This was written two weeks ago and sent to hundreds of American newspapers — only one of which said they’d run it. We never herd back from them after embargoing this piece for days. It’s not quite timely anymore, but these were my views on the “J14” protest movement in Israel, and the analysis still holds, though the protests have died down and will likely now take — conveniently? — a back seat to recent security issues.
Responding to the hundreds of thousands of protesters in Israel’s streets demanding affordable housing, Prime Minister Benjamin Netanyahu’s government has not responded with the opening of land within Israel for more development, but a massive expansion of Jewish settlements in the West Bank.
Israel’s “J14” protests have been compared to the huge demonstrations of the “Arab Spring” that led to the ousting of two dictators and the undermining of several more. But though J14 is supposed to be about “social justice,” it is of the type that most Israelis consider within the pale: food and housing prices, entitlements, and relations between the several Jewish ethnic groups that reside in the country. The occupation of Palestine is beyond it, and is essentially absent from the discussion.
The cost of Israeli housing is due to overly strict regulation and the hoarding of land by the state land trust, paired with a lackluster economy that has never provided robust wages for workers, especially those belonging to the non-European Jewish castes. The solution has not been to liberalize the housing industry and shake up the moribund economy, but to use the protests as a pretext for further settlement expansion on Palestinian land. The Interior Ministry is expected to approve some 4,300 units of housing in the West Bank for Israeli Jews.
The protests have allowed the state to dramatically ramp up the “acceptable” number of these Jews-only homes on land stolen from Palestinians. Just this past March the US weakly criticized a plan to build a mere 500 settlement apartments.
On the surface, it could seem that this would indeed bring down the cost of housing in Israel, even if you don’t care about legitimate Palestinian grievances. But Israel spends more than half a billion US dollars every year on maintaining and protecting this occupation and making sure Arab anger persists for many more years. In light of the two- to three-billion dollars in aid Israel receives from the United States each year, one could come to the not-rash conclusion that Americans fund this occupation.
Palestinian activists are rightly ho-hum about the movement. Electronic Intifadah’s Ali Abuminah yawns on his Twitter account at the lack of J14 profundity as another writer on the site less-snarkily questions the movement’s radical intentions.

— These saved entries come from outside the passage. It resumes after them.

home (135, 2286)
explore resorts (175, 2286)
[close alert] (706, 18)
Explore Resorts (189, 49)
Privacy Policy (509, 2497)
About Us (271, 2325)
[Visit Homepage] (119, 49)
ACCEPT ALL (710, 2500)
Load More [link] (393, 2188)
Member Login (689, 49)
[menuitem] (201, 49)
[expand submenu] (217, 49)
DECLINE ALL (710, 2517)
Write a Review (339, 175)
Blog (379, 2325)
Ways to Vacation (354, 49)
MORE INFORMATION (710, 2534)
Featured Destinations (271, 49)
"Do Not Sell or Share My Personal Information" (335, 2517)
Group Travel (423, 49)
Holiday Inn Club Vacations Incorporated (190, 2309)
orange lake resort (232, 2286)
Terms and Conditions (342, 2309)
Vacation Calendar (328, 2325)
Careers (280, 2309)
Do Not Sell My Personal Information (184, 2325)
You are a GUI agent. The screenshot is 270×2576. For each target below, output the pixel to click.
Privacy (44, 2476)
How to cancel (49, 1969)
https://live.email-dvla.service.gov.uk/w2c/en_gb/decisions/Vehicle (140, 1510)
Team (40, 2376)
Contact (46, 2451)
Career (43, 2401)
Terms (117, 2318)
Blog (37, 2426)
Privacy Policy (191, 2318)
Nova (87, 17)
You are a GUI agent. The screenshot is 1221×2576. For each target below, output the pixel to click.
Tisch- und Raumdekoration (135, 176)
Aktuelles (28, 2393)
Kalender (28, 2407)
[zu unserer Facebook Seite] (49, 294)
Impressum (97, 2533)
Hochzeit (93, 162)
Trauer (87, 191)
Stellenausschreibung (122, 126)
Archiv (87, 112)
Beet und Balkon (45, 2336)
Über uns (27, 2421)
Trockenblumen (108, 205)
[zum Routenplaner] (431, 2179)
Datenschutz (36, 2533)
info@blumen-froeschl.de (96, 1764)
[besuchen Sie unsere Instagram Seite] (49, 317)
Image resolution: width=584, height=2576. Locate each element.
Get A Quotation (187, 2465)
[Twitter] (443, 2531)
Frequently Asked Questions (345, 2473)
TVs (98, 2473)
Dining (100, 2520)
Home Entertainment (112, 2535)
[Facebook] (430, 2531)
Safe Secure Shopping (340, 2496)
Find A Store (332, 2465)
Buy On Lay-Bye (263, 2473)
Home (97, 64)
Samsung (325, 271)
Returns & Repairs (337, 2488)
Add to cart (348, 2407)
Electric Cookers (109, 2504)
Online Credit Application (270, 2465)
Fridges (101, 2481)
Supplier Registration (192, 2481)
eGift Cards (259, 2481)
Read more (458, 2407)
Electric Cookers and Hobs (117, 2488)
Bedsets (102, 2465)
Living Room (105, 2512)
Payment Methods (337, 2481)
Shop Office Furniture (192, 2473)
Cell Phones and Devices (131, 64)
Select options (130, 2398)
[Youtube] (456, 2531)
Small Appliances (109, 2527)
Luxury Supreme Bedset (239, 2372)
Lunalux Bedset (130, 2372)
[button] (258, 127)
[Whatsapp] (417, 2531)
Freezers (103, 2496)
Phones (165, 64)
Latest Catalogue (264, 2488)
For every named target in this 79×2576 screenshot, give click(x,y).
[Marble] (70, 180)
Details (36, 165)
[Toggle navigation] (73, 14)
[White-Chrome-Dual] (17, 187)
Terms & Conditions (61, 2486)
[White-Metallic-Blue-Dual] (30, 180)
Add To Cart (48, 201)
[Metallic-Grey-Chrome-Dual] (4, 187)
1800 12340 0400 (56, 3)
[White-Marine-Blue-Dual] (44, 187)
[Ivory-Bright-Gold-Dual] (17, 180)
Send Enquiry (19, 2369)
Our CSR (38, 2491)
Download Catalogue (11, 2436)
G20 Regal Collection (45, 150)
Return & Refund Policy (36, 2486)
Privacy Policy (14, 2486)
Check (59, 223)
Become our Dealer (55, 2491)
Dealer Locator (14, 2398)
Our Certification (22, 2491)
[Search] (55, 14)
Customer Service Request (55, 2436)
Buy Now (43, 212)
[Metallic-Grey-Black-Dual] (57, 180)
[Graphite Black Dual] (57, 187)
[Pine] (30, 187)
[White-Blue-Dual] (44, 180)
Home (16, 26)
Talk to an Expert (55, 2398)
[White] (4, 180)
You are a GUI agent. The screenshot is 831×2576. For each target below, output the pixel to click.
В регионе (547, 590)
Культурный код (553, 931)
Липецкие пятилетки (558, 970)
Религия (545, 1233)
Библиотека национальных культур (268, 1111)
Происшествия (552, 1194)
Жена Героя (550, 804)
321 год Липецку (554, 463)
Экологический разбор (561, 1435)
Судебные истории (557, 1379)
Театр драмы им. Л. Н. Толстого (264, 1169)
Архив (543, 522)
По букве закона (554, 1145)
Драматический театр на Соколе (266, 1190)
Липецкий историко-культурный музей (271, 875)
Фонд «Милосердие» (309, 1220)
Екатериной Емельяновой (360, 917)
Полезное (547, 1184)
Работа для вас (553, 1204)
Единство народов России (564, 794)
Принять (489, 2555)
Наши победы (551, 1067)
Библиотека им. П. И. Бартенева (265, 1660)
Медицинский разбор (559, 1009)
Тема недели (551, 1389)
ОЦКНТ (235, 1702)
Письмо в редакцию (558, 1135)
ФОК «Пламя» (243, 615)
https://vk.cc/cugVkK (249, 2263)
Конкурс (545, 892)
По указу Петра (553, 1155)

“If Israel announced cheese price hike instead of 1000s more Jim Crow homes on stolen land, Israelis might protest,” Abuminah tweeted, referring to recent outrage over the price of cottage cheese.
Israeli columnist Didi Reider thinks J14 challenges something “deeper” than the occupation — the “principle of separation” itself. But even Reider’s account doesn’t show a willingness of Israelis to apply the alleged undermining of this “principle” outside of the 1967 borders to actual Palestinians living under occupation, instead of just grudgingly accepting that Palestinians with Israeli nationality cards should probably be treated a bit more equally.
The J14 movement could have been used to bring about radical social change in not just Israel’s regimented, top-down economy, but also in the relations between all the individuals who live in Palestine. Instead, it seems Israelis are just fine hitting a perennial pressure-valve used by Israel’s ruling class — taking another bite out of the hide of the long-suffering and marginalized Palestinian.